The fundamental legal issue raised by the proposal is exactly what sort of legal estate or interest in land would be acquired by the Common Ground Trust and the house buyers in this case. At present English law recognises only two estates in land – freehold (of which commonhold is a subdivision) and leasehold. The basics of the proposal do not fit comfortably with either. Freehold in the vast majority of cases means outright ownership of both land and all buildings on it. Although it is possible to have freehold ownership of different levels of land (indeed this is an essential part of commonhold ownership of flats) the relationship that would be required between the owners of the house and the Common Ground Trust do not really fit with how such freehold owners deal with each other. Commonhold would not be appropriate as that requires the owners of the various levels to have common ownership of structure and common parts, where the report seems to envisage that all physical structures and none of the land would belong to the house owner.

Leasehold would fit somewhat better, but again not perfectly. The report is clear that the owners of houses should have a permanent interest rather than the time limited interest in their property a lease would convey and should never be at risk of eviction, so a normal landlord and tenant relationship cannot be intended.
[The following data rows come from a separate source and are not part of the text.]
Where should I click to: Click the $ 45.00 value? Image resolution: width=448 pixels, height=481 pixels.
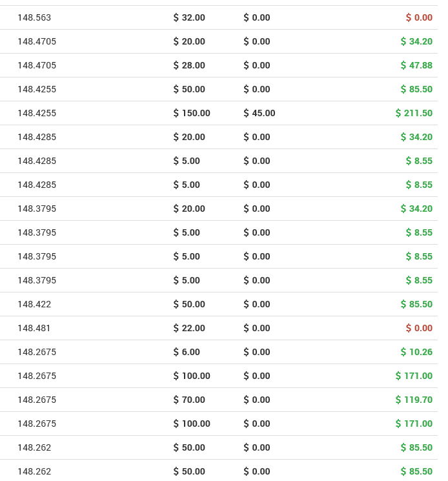click(260, 113)
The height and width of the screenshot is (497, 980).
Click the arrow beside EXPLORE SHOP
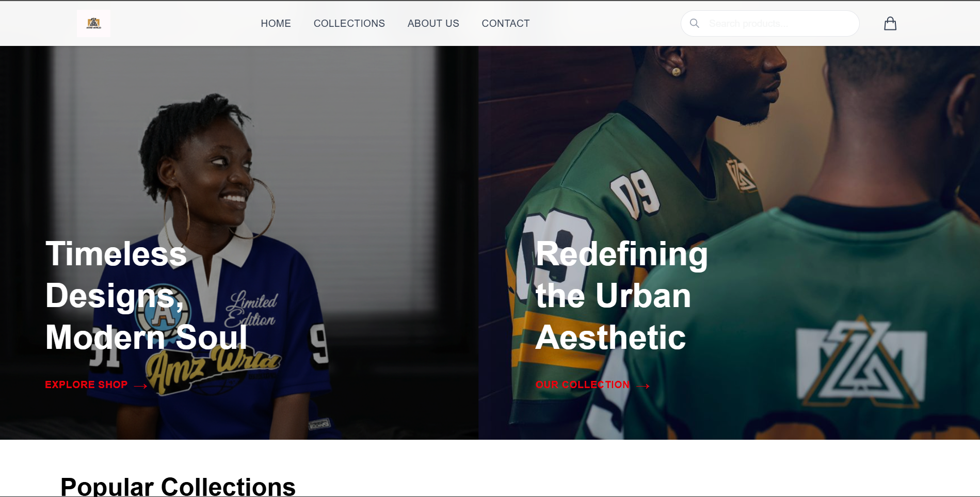click(141, 386)
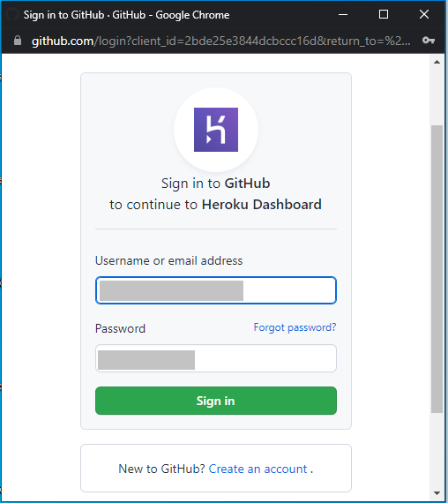Follow the Create an account link
Viewport: 448px width, 503px height.
click(258, 469)
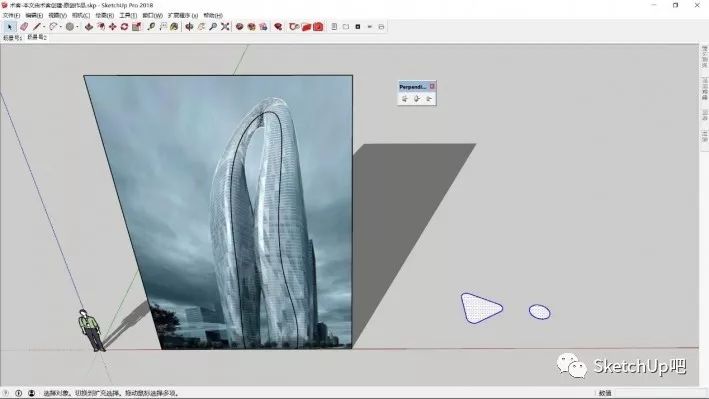
Task: Open the 相机(C) camera menu
Action: (x=81, y=15)
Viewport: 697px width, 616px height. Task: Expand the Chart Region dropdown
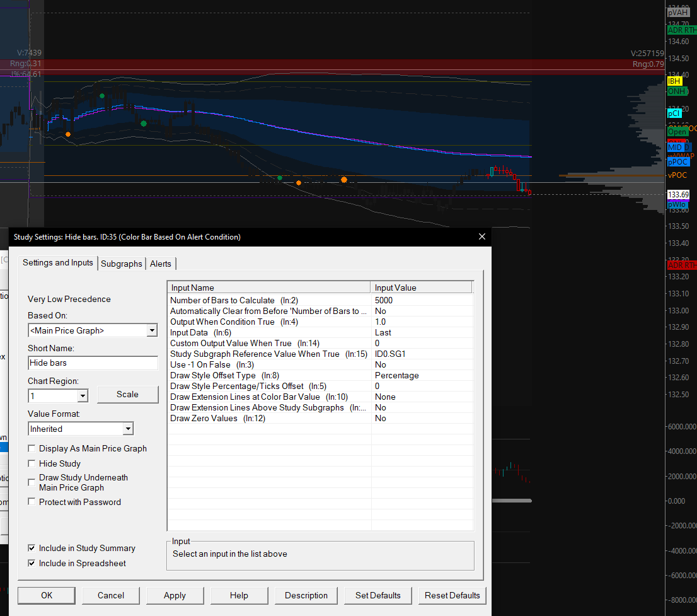[x=83, y=395]
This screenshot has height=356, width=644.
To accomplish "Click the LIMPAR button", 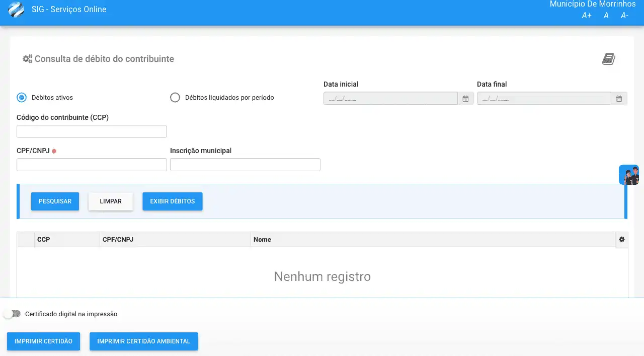I will [111, 201].
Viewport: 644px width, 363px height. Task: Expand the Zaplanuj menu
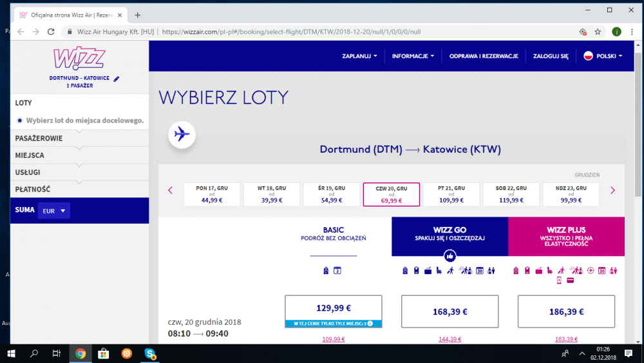tap(360, 56)
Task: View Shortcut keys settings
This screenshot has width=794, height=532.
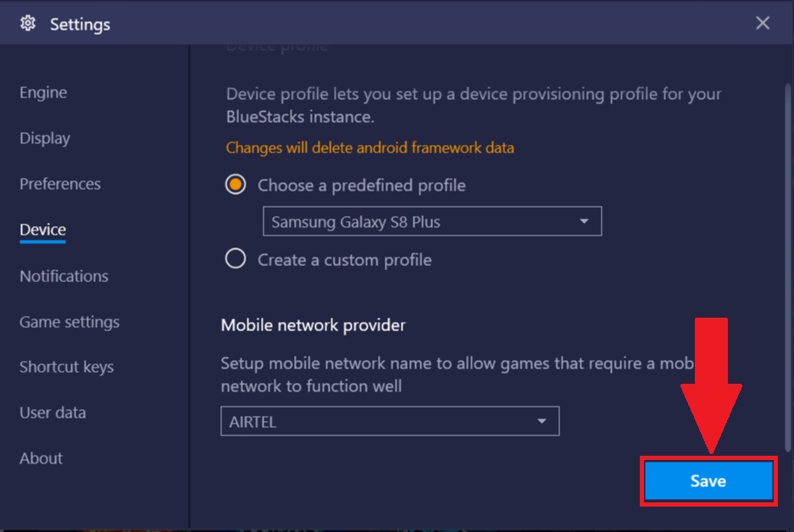Action: (x=66, y=367)
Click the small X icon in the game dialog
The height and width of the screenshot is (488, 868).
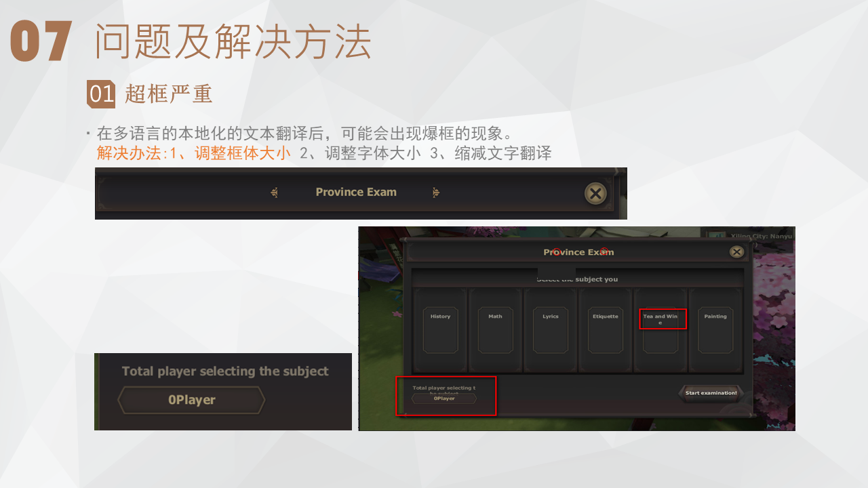point(736,252)
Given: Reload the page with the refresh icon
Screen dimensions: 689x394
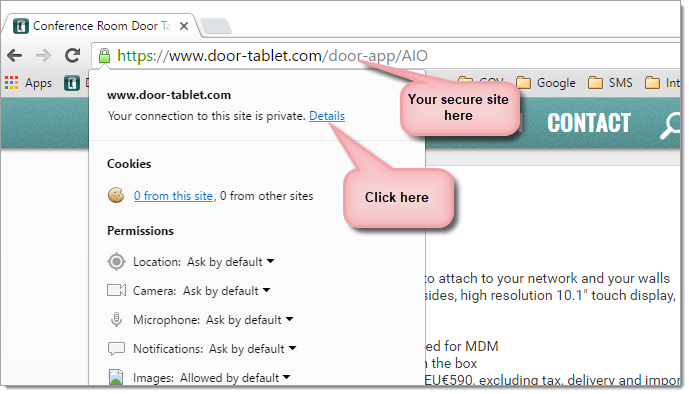Looking at the screenshot, I should pyautogui.click(x=73, y=55).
The payment of ground rent as a critical part of the relationship between house owner and Common Ground Trust does look rather like a lease, however, and it is interesting to note that, at a time that new leasehold houses may be legislated out of existence, the Common Ground Trust is being put forward even tentatively as a proposed reform when, on its face, it may give even less control to house owners than current long leases do.

Assuming that some new kind of estate in land may be needed, or at least some new subdivision of freeholds, the knock on consequences for other areas of land law will be wide ranging and highly complex. For example, how will those aspects of land law which require the identification of different parcels of land, such as easements and restrictive covenants, be interpreted? Easements, such as rights of way, fall away by operation of law if the land benefitting from and subject to the rights, technically called the dominant and servient tenements, come into common ownership. Would that happen if the Common Ground Trust acquires both tenements, even if the houses on them are owned by different people? If the consent of a landowner is required to building work under a restrictive covenant, would it be the house owner or the Common Ground Trust which would have to give that consent? These are just a couple of the many details which would need to be worked out.

Conclusion

It would be unfair to expect an expressly political document like Land for the Many to contain fully worked out legal reforms. That is not its purpose. However, if even a small number of the policy proposals contained in the report were to become official Labour Party policy, it would certainly give rise to a lot of work for real estate lawyers.